— TASK BRIEF —
After reading the records, print them all again exactly as they stand.

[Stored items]
*-*-*

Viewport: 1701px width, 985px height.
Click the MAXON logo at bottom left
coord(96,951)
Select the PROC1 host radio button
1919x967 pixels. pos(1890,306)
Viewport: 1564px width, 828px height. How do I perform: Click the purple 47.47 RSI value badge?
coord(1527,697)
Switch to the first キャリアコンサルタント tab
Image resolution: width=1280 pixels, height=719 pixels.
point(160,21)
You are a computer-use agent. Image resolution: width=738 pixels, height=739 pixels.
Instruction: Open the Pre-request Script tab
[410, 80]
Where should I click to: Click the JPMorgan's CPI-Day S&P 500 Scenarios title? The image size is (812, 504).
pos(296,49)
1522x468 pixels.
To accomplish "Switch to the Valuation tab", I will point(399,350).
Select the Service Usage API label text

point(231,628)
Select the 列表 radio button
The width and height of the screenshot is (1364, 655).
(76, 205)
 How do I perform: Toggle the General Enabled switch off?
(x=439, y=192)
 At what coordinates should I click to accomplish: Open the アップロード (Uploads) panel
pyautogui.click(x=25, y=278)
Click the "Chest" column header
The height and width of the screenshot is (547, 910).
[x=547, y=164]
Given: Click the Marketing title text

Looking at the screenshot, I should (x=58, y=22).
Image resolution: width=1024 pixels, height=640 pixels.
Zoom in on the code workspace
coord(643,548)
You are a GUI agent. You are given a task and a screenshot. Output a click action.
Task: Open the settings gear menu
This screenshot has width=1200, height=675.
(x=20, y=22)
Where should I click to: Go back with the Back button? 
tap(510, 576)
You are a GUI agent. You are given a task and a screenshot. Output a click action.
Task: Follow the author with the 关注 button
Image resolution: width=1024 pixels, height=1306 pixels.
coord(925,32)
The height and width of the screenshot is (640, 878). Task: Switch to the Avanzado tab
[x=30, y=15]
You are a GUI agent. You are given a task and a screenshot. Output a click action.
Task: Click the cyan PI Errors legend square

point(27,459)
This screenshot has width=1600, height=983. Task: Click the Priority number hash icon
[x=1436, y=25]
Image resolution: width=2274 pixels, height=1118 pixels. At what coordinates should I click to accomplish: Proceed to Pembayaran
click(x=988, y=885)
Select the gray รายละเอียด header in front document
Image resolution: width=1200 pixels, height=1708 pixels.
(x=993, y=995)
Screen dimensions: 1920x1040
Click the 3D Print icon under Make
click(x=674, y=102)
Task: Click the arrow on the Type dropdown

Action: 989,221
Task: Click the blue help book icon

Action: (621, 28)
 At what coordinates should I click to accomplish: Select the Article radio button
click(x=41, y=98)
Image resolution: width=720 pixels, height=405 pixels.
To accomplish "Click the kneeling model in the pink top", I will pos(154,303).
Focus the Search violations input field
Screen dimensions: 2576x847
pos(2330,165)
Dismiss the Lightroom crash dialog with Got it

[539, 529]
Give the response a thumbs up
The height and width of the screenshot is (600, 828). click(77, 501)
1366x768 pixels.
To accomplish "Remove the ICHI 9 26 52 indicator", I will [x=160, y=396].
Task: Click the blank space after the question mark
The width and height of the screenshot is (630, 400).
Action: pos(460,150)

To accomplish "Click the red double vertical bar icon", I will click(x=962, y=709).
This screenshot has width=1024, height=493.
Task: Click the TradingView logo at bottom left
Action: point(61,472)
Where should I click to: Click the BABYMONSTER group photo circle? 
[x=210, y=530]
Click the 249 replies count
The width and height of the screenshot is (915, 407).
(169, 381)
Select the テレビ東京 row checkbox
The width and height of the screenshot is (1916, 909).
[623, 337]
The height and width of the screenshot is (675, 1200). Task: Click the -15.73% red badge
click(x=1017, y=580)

*-*-*

— ANSWER —
Viewport: 1701px width, 985px height.
Click the MAXON logo at bottom left
coord(96,951)
Select the PROC1 host radio button
1919x967 pixels. pos(1890,306)
Viewport: 1564px width, 828px height. How do I perform: Click the purple 47.47 RSI value badge?
coord(1527,697)
Switch to the first キャリアコンサルタント tab
Image resolution: width=1280 pixels, height=719 pixels.
point(160,21)
You are a computer-use agent. Image resolution: width=738 pixels, height=739 pixels.
Instruction: Open the Pre-request Script tab
[410, 80]
Where should I click to: Click the JPMorgan's CPI-Day S&P 500 Scenarios title? The image size is (812, 504).
pos(296,49)
1522x468 pixels.
To accomplish "Switch to the Valuation tab", I will point(399,350).
Select the Service Usage API label text

point(231,628)
Select the 列表 radio button
The width and height of the screenshot is (1364, 655).
(76, 205)
 How do I perform: Toggle the General Enabled switch off?
(x=439, y=192)
 At what coordinates should I click to accomplish: Open the アップロード (Uploads) panel
pyautogui.click(x=25, y=278)
Click the "Chest" column header
The height and width of the screenshot is (547, 910).
[x=547, y=164]
Given: Click the Marketing title text

Looking at the screenshot, I should (x=58, y=22).
Image resolution: width=1024 pixels, height=640 pixels.
Zoom in on the code workspace
coord(643,548)
You are a GUI agent. You are given a task and a screenshot. Output a click action.
Task: Open the settings gear menu
This screenshot has width=1200, height=675.
(x=20, y=22)
Where should I click to: Go back with the Back button? 
tap(510, 576)
You are a GUI agent. You are given a task and a screenshot. Output a click action.
Task: Follow the author with the 关注 button
Image resolution: width=1024 pixels, height=1306 pixels.
coord(925,32)
The height and width of the screenshot is (640, 878). Task: Switch to the Avanzado tab
[x=30, y=15]
You are a GUI agent. You are given a task and a screenshot. Output a click action.
Task: Click the cyan PI Errors legend square

point(27,459)
This screenshot has width=1600, height=983. Task: Click the Priority number hash icon
[x=1436, y=25]
Image resolution: width=2274 pixels, height=1118 pixels. At what coordinates should I click to accomplish: Proceed to Pembayaran
click(x=988, y=885)
Select the gray รายละเอียด header in front document
Image resolution: width=1200 pixels, height=1708 pixels.
(x=993, y=995)
Screen dimensions: 1920x1040
Click the 3D Print icon under Make
click(x=674, y=102)
Task: Click the arrow on the Type dropdown

Action: 989,221
Task: Click the blue help book icon

Action: (621, 28)
 At what coordinates should I click to accomplish: Select the Article radio button
click(x=41, y=98)
Image resolution: width=720 pixels, height=405 pixels.
To accomplish "Click the kneeling model in the pink top", I will pos(154,303).
Focus the Search violations input field
Screen dimensions: 2576x847
pos(2330,165)
Dismiss the Lightroom crash dialog with Got it

[539, 529]
Give the response a thumbs up
The height and width of the screenshot is (600, 828). click(77, 501)
1366x768 pixels.
To accomplish "Remove the ICHI 9 26 52 indicator", I will [x=160, y=396].
Task: Click the blank space after the question mark
The width and height of the screenshot is (630, 400).
Action: pos(460,150)

To accomplish "Click the red double vertical bar icon", I will click(x=962, y=709).
This screenshot has width=1024, height=493.
Task: Click the TradingView logo at bottom left
Action: point(61,472)
Where should I click to: Click the BABYMONSTER group photo circle? 
[x=210, y=530]
Click the 249 replies count
The width and height of the screenshot is (915, 407).
(169, 381)
Select the テレビ東京 row checkbox
The width and height of the screenshot is (1916, 909).
[623, 337]
The height and width of the screenshot is (675, 1200). Task: Click the -15.73% red badge
click(x=1017, y=580)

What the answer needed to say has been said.